Quel est le plus gros risque que vous ayez pris dans votre carrière ?
Melvil Poupaud
: Je n'ai pas l'impression d'avoir pris de risque. J'ai fait des films qui étaient des aventures, où je ne savais plus trop où j'allais. Notamment avec un metteur en scène qui s'appelle Charles de Meaux et pour un film chinois, où je devais parler mandarin. C'était un gros risque que je n'avais pas mesuré puisque c'est impossible de parler mandarin quand ce n'est pas notre langue maternelle ! C'était si rocambolesque que j'ai écrit un bouquin pour raconter le délire de ce tournage : Voyage à Film City. Je choisis toujours de bons metteurs en scène et alors le risque devient minime. J'essaie d'avoir un rapport sain avec eux, en espérant qu'en retour, ils me traiteront bien. Je n'aime pas les rapports malsains dans le travail ou la confrontation. Le risque que je prends, c'est de faire confiance.

Puisque Les jeunes Amants aborde le sujet du regard de la société, avez-vous déjà senti que l'on vous mettait dans une case ?
Melvil Poupaud
: Quand j'étais plus jeune, on me voyait comme le jeune premier romantique, le ténébreux Parisien. Ça ne m'a pas plu, donc je m'en suis détaché. Je me disais que ça n'allait durer qu'un temps et qu'est-ce que j'allais devenir une fois que je ne serais plus le jeune premier? Comédien, c'était plus important pour moi qu'un simple emploi. Si on veut faire une longue carrière, il faut être capable d'accepter de changer physiquement, de vieillir. Il ne faut pas se contenter d'un rôle un peu facile, que l'on maîtrise et auquel les gens aiment bien nous cantonner. J'ai pris exemple sur certains modèles comme Michel Piccoli ou Marcello Mastroianni. Assez vite, j'ai voulu m'émanciper de l'idée que l'on se faisait de moi.

Melvil Poupaud dans "Les Jeunes Amants" © TAMALET CHRISTINE - Diaphana Distribution

Ce qui vous animait au début est-il resté intact ?
Melvil Poupaud
: J'avoue que ça a évolué. Quand j'étais petit, je voyais les metteurs en scène comme des demi Dieu, j'avais une espèce de fétichisme de l'artiste. En vieillissant et en travaillant avec des réalisateurs plus jeunes ou du même âge que moi, je réalise que c'est une collaboration. Je me suis détaché de la grande figure paternelle qui maîtrise tout face à moi, employé. Aujourd'hui, je me dis que je peux aussi amener quelque chose à un personnage ou à un réalisateur avec mon expérience. Je sacralise moins le rôle du cinéaste. Le fait de faire des séries, pour TF1 et Canal +, m'a fait voir autre chose qu'un film d'auteur, où le metteur en scène écrit, réalise et dirige tous les paramètres. C'est d'avantage un travail d'équipe, avec un rôle dans lequel je me sens à l'aise et où j'ai l'impression de pouvoir amener quelque chose.

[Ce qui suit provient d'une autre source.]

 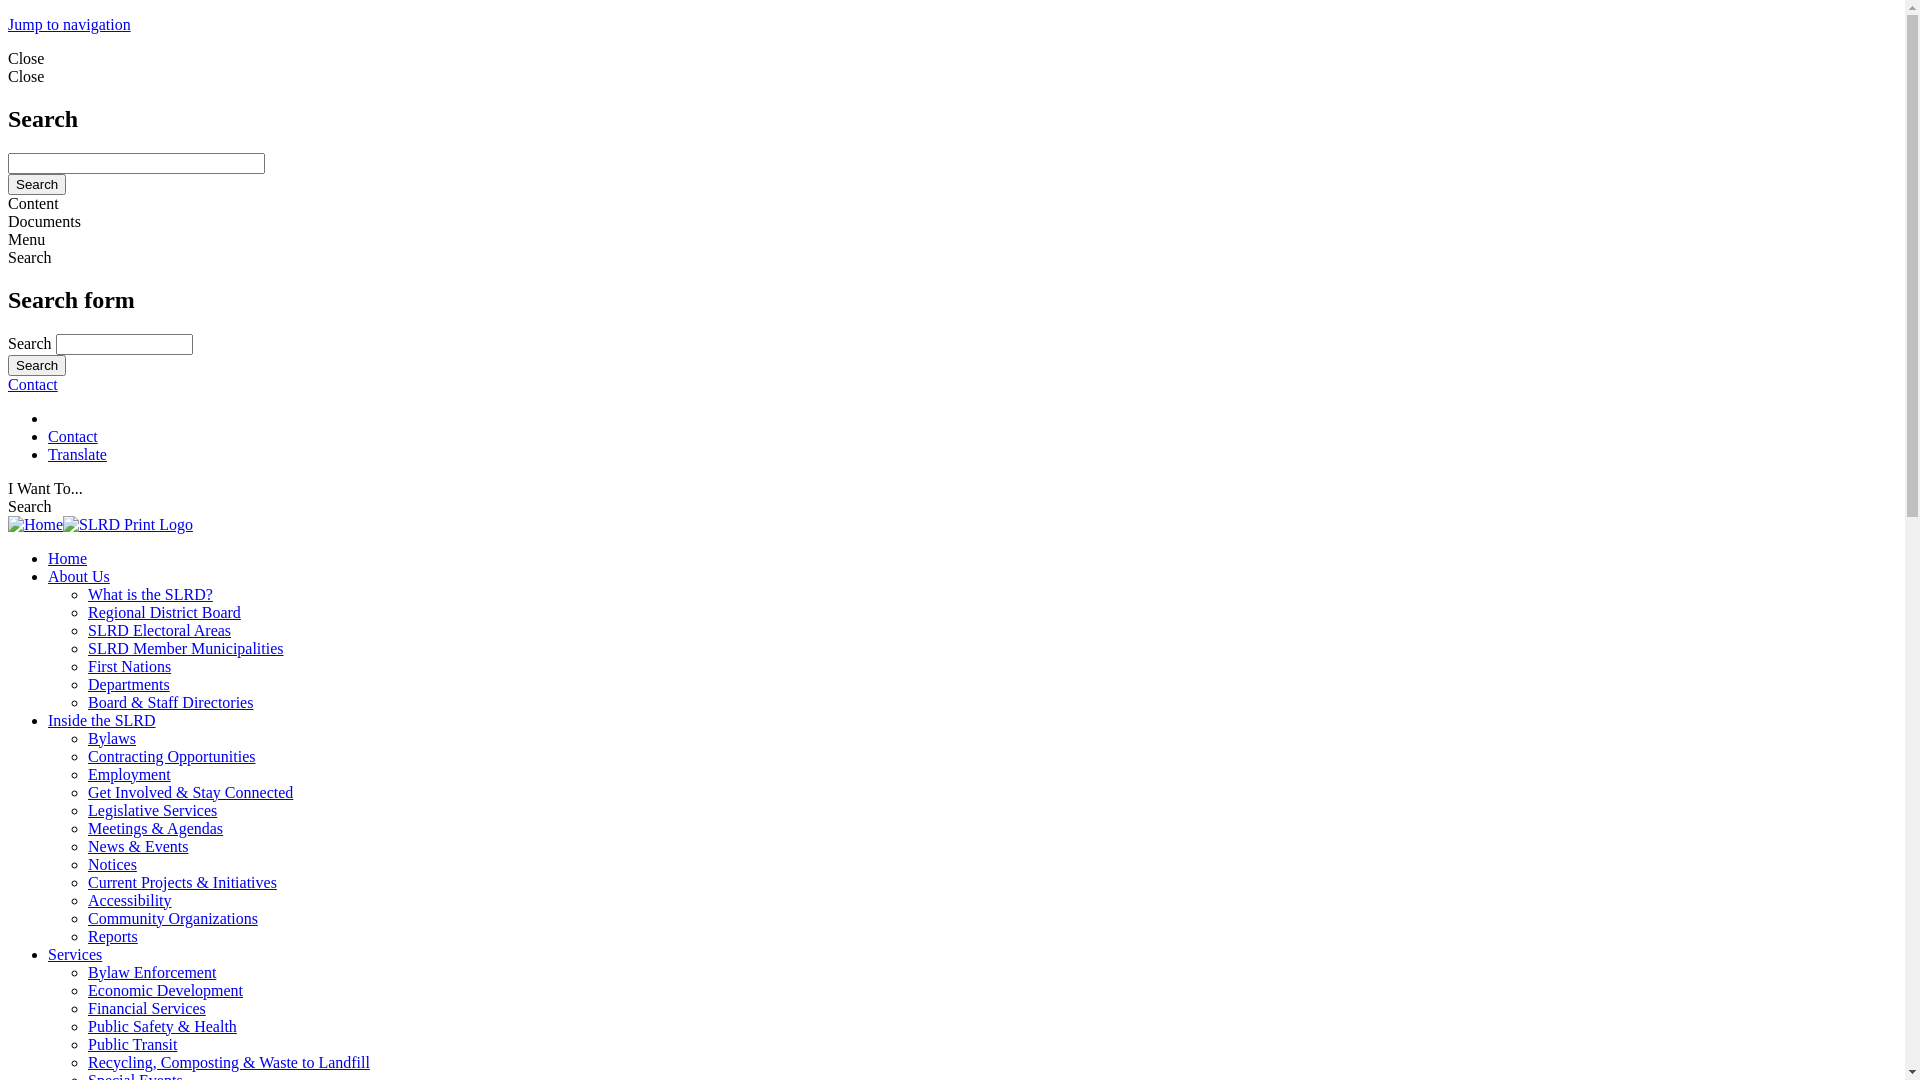 What do you see at coordinates (99, 523) in the screenshot?
I see `'Home'` at bounding box center [99, 523].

Pour OVNI(s), dont la saison 2 arrive sur Canal +, on vous découvre un talent comique en directeur du bureau chargé d'analyser les phénomènes aérospatiaux non-identifiés…
Melvil Poupaud
: Didier Mathure est un personnage que j'adore incarner parce qu'il est à la fois drôle, sûr de lui et capable de partir en vrille. Il est à la fois élégant, pathétique et ridicule. Je n'ai pas fait beaucoup de comédie pour le cinéma et il me donne accès à des scènes burlesques, avec sa gestuelle particulière, sa moustache, ses costumes seventies... C'est un des rôles que j'ai le plus de plaisir à jouer et j'espère que ça durera encore longtemps.

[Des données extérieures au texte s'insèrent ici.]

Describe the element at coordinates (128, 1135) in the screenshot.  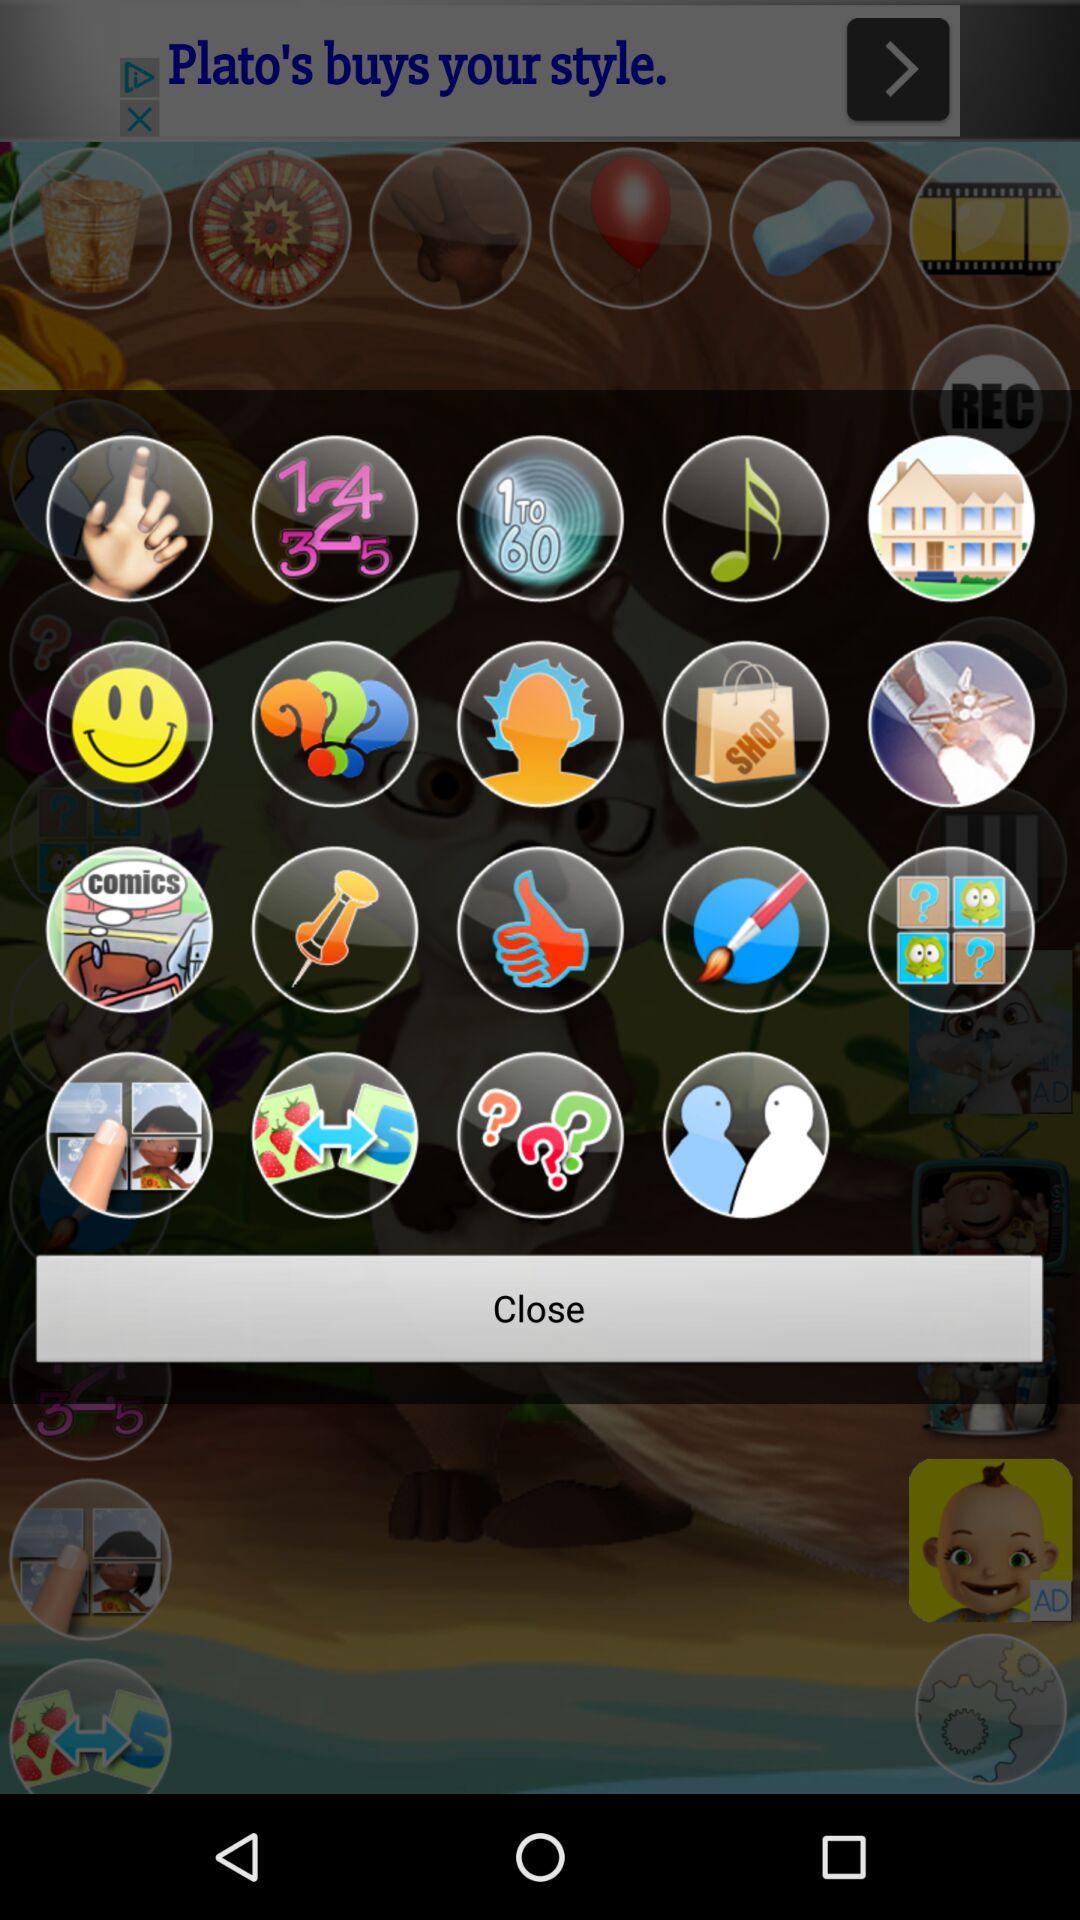
I see `the item above close item` at that location.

Le plaisir est-il plus fort quand vous jouez la comédie que le drame ?
Melvil Poupaud
: C'est différent. Je viens de faire un film avec Arnaud Desplechin beaucoup plus dramatique. Ce n'était pas du plaisir immédiat parce que les scènes sont très intenses et qu'il demande beaucoup à ses acteurs, mais il y avait une satisfaction, surtout à la fin, d'avoir accompli quelque chose d'important dans ma carrière. Le plaisir c'est compliqué, dans la vie en général et à fortiori sur un plateau: on ne sait jamais trop à quel moment on en prend. Peut-être avant, quand un metteur en scène vous appelle en vous disant "je pense à toi pour mon prochain film". Pendant le tournage, on ne pense pas à soi. Ce n'est pas comme pour la musique, où le plaisir est immédiat.

Qu'est-ce qui vous pousse à continuer ?
Melvil Poupaud
: Peut-être que je cours après ce plaisir fantôme...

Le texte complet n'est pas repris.